L’eau potable est indispensable à toute vie humaine et animale. Pourtant, aujourd’hui, 1,4 milliard d’êtres humains n’y ont pas accès. D’après l’Unesco, cette situation va empirer, puisqu’ils seront 2,5 milliards en 2025. Parmi les maladies affectant les pays du Sud, 80 % sont liées à une consommation d’eau non potable, et quatre millions d’enfants en meurent chaque année. L’idée que l’eau ne pouvait plus être considérée comme une marchandise, mais qu’elle appartenait au patrimoine de l’humanité, a été réaffirmée avec force lors de ce forum social. L’eau doit être accessible à tous, en quantité suffisante. Elle ne doit pas menacer la santé des usagers, ni être source de profit. Il paraît donc urgent de se réapproprier le pouvoir des multinationales, qui commercialisent l’eau potable et transforment la planète en marchandise.
Le journaliste Marc Laimé (1) a minutieusement décrit le rôle des multinationales dans la gestion de l’eau en France, notamment celle de la Compagnie générale des eaux (CGE), créée en 1853 par un décret de Napoléon III ; de la Lyonnaise des eaux, créée plus tard, en 1880 ; et enfin de la Saur, créée en 1933. Si, depuis 1790, la Révolution française a confié aux maires la production et de la distribution de l’eau, ces trois compagnies ont réussi, depuis le Second Empire, à se voir déléguer le service de l’eau dans la moitié des communes, ce qui concerne plus de deux tiers des Français. Si elles vendent 81% de l’eau potable distribuée en France, les régies municipales directes n’alimentent plus que 25% des Français. Au niveau mondial, 95% de la population sont desservis par des régies publiques, et seulement 5% par le privé.
Si les « trois sœurs » ont pu devenir les plus importantes multinationales de l’eau de la planète, c’est en pratiquant une mise en coupe réglée du pays depuis Napoléon III. Leur enrichissement est lié aux contrats de délégation de service public, qui laissent une liberté d’action totale au délégataire, à l’écart de tout contrôle public réel. Le retour en régie municipale directe ou en syndicat de communauté d’agglomérations est donc une condition indispensable à la réappropriation démocratique de ce service public local par la population et ses élus.
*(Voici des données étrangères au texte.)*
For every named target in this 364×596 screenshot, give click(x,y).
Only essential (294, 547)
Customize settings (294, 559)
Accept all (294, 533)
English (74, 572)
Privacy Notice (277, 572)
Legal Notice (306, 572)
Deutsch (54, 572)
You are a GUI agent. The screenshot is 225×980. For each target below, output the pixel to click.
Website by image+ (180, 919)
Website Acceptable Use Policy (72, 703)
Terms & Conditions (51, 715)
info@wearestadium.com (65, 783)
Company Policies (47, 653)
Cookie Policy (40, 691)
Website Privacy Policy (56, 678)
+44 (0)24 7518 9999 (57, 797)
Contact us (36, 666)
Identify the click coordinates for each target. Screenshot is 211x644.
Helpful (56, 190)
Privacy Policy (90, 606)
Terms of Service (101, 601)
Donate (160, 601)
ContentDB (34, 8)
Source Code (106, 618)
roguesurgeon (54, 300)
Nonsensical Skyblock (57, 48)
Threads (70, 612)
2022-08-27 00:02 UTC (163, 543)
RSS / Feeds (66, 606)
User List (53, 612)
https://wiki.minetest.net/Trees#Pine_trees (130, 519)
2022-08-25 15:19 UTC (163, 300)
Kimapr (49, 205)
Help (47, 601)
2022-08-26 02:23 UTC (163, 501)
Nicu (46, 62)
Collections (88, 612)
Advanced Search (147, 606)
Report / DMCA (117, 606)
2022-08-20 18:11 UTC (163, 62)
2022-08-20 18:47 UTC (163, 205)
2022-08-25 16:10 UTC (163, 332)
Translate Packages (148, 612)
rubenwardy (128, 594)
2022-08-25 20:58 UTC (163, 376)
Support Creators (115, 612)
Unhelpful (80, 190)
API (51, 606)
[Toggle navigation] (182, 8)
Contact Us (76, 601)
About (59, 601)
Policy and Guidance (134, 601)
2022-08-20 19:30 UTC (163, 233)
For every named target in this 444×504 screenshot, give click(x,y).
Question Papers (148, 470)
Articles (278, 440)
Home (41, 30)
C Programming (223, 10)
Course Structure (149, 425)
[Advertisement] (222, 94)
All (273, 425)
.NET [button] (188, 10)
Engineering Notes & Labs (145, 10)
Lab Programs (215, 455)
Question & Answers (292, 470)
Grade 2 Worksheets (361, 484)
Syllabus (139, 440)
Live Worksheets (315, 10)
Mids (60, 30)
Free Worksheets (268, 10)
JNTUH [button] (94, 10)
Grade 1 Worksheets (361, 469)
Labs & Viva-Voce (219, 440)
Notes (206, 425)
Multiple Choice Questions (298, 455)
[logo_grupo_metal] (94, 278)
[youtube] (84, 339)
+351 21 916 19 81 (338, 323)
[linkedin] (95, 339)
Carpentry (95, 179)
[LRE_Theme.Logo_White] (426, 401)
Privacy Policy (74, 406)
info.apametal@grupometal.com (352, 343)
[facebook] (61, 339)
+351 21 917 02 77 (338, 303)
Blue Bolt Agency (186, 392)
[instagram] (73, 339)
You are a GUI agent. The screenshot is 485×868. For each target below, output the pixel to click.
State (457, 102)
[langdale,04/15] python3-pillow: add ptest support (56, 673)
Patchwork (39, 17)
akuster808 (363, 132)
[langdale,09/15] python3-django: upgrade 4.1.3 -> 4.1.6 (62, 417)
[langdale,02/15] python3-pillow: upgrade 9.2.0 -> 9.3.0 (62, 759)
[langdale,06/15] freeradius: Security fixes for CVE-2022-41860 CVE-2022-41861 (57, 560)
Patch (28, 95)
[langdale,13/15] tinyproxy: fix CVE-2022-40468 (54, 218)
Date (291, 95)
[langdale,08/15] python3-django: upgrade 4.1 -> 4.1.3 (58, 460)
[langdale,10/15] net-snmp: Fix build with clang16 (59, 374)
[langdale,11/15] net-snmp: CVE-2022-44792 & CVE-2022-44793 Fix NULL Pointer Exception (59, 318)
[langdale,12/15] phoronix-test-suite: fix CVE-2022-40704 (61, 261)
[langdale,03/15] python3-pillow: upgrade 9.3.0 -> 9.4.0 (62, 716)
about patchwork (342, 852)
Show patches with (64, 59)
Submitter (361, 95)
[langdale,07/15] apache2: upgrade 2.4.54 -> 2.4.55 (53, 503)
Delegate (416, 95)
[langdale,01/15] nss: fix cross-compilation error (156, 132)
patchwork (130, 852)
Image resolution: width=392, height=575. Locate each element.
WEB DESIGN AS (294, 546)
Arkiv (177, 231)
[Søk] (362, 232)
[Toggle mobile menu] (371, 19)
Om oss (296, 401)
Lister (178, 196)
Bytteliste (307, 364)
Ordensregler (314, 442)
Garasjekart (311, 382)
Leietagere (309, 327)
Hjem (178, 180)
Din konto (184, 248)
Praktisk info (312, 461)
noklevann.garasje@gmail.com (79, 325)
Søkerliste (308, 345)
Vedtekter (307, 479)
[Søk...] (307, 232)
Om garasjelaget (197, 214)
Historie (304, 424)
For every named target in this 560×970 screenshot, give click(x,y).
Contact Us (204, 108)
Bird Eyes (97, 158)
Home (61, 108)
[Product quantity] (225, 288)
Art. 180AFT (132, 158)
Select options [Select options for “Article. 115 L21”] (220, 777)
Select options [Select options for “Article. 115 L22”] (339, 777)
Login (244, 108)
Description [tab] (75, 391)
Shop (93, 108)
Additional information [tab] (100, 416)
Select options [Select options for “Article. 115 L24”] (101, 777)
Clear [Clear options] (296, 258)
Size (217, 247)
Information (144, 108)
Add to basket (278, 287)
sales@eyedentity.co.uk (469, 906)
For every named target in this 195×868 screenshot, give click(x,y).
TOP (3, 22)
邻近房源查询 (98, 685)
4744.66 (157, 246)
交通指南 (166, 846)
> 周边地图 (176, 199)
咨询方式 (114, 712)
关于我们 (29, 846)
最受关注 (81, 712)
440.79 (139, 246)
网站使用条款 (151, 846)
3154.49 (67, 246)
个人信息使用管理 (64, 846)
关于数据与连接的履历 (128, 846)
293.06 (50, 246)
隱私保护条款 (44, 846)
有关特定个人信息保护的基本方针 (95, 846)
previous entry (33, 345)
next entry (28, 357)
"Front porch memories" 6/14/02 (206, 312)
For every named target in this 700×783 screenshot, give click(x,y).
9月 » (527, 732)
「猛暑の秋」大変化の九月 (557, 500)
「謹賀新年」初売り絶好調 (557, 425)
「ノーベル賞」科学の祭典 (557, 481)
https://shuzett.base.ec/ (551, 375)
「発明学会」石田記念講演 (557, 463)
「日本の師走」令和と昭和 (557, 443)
Au forum social sur l’eau de Cherbourg, la table ronde traitant du « Retour en régie publique, enjeux et difficultés » a constitué le temps fort. Trois élus, Daniel Bosquet, de Cherbourg, Thierry Burlot, de Lanvollon (Côtes-d’Armor) et Jacques Drapier, de Neufchâteau (Vosges), ont expliqué leur combat enthousiasmant, mais pas toujours facile, pour défendre les intérêts de leurs concitoyens contre les multinationales de l’eau. Pour eux, la clé du succès, pour un retour de l’eau dans le giron public, réside dans la mobilisation des élus, mais aussi de toutes les associations d’usagers et de mouvements comme Attac.
Une autre table ronde a été consacrée à « L’eau, enjeu de santé publique en France et dans le monde ». Avec Claude Danglot, médecin syndicaliste CGT, Matthieu Calame, président de l’ITAB et Mehdi Lalou de l’INSEA du Maroc, il est devenu clair qu’entre une eau répondant aux normes de potabilité et une eau qui ne rend pas malade, il est plus sûr de consommer la seconde pour éviter toutes les molécules toxiques échappant aux normes, quotidiennement déversées par l’agriculture productiviste dans nos rivières et nos nappes phréatiques. Le forum de Cherbourg a marqué un tournant dans la mobilisation collective des citoyens pour se réapproprier l’eau.
Correspondants
1. Auteur de Le Dossier de l’eau, pénurie, pollution et corruption, Seuil.